▶ Ausgangstext
Rückkehr zum Ideal: Skulpturenrestaurierung in der Friedrichswerderschen Kirche
Lesezeit 6 Minuten
Die Skulpturenausstellung der Friedrichswerderschen Kirche
kehrt am 27. Oktober endlich zurück – zuvor war eine aufwendige
Schönheitskur für die steinernen Meisterwerke nötig.
Text: Thomas Gdanitz und Theo Schubert, steinfest Restaurierung GbR
Kurz
vor der Wiedereröffnung wurden in der Friedrichswerderschen Kirche die
monumentalen Skulpturen dreier Berliner Bildhauer für ihren prominenten
Auftritt zurechtgemacht. In der neuen Ausstellung „Ideal und Form.
Skulpturen des 19. Jahrhunderts aus der Sammlung der Nationalgalerie“
werden Besucher*innen zukünftig von den Denkmälern der beiden
Hauptvertreter der Berliner Bildhauerschule empfangen: „Christian Daniel
Rauch“ von Friedrich Drake und „Johann Gottfried Schadow“ von Hugo
Hagen. Während diese beiden Werke bereits vor der sanierungsbedingten
Schließung der Kirche gezeigt worden waren, wird Reinhold Begas
Figurengruppe „Eva mit ihren Kindern Kain und Abel“ nach langen Jahren
im Depot nun erstmals der Öffentlichkeit präsentiert.
Deutliche
Verschmutzungen des hellen Marmors, verwitterte Oberflächen oder
Verluste ganzer Körperteile, zum Beispiel fehlende Nasen und Finger,
sowie inadäquate historische Restaurierungen haben die klare Ästhetik
der Skulpturen deutlich beeinträchtigt. Die Mängel stellten unser
fünfköpfiges Team der steinfest Restaurierung GbR vor eine komplexe und
anspruchsvolle Aufgabe. Es war anfangs noch offen, mit welcher
Vorgehensweise wir welche Ergebnisse erreichen würden. Dieser Vorzustand
stimmte uns anfangs skeptisch, die ursprüngliche Strahlkraft der
überlebensgroßen Skulpturen wiederbringen zu können. Restauratoren sind
es aber gewohnt, mit ungewöhnlichen und individuellen Problemstellungen
konfrontiert zu werden, weshalb wir motiviert unsere Arbeit aufnahmen.

▶ Kurze Übung
Fassen Sie den Absatz des Ausgangstextes, der mit „Kurz vor der Wiedereröffnung“ beginnt, als Stichpunktliste zusammen. Alle wesentlichen Fakten müssen erhalten bleiben.

▶ Auflistung
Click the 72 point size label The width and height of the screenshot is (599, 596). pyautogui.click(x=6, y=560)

* * *

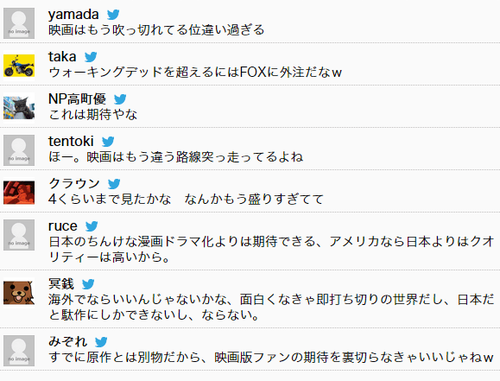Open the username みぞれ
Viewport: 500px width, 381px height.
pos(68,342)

▶ Lösung
- Kurz vor der Wiedereröffnung wurden in der Friedrichswerderschen Kirche die monumentalen Skulpturen dreier Berliner Bildhauer hergerichtet.
- Titel der neuen Ausstellung: „Ideal und Form. Skulpturen des 19. Jahrhunderts aus der Sammlung der Nationalgalerie“
- Zum Empfang der Besucher*innen stehen dort die Denkmäler der beiden Hauptvertreter der Berliner Bildhauerschule: „Christian Daniel Rauch“ von Friedrich Drake und „Johann Gottfried Schadow“ von Hugo Hagen.
- Beide Werke waren bereits vor der sanierungsbedingten Schließung der Kirche zu sehen.
- Die Figurengruppe „Eva mit ihren Kindern Kain und Abel“ von Reinhold Begas wird nach langen Jahren im Depot erstmals öffentlich präsentiert.